Le 3 juillet, mon avocat m’adresse des documents et un message. Dans le dossier en référence, je reviens vers vous en vue de l’audience prévue à la rentrée s’agissant de l’ouverture du procès des attentats du 13 novembre 2015. En pièce jointe, les informations essentielles, les premières pages de l’ordonnance de mise en accusation, les informations pratiques sur l’audience et la procédure à suivre pour y assister, ainsi que le document à remplir pour la demande d’aide juridictionnelle.

Il y a différentes cases à cocher selon la situation de celui ou celle qui la requiert. Je suis dans la section 4-A et ça se présente ainsi :

Votre situation financière et patrimoniale.

Les situations ne nécessitant pas de déclarer ses ressources.

Cochez le cas correspondant à votre situation :

Vous êtes bénéficiaire du revenu de solidarité active (RSA).
Vous êtes bénéficiaire de l’allocation de solidarité aux personnes âgées (Aspa).
❐ Vous formez un recours devant la Cour nationale du droit d’asile (CNDA).
❐ Votre procès a lieu devant le tribunal des pensions ou en appel, devant la cour régionale des pensions.
❐ Vous êtes victime d’un des crimes considérés comme étant les plus graves ou ayant droit d’une victime de tels actes (meurtre, tortures ou actes de barbarie, actes de terrorisme, viol, etc.).

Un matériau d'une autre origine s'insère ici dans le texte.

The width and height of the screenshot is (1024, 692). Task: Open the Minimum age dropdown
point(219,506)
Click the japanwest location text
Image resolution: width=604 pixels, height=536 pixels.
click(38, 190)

Le vade-mecum en pièce jointe est là pour m’aider. Pour moi, c’est : Vous êtes victime d’un des crimes considérés comme étant les plus graves ou ayant droit d’une victime de tels actes (meurtre, tortures ou actes de barbarie, actes de terrorisme, viol, etc.). Il faut mettre une croix dans le petit carré, cocher la case, accepter de donner un nom à ces événements et, par-là, que ces événements me désignent. Je suis une catégorie administrative, je suis victime de terrorisme, je serai partie civile au procès qui va juger ces actes et leurs auteurs.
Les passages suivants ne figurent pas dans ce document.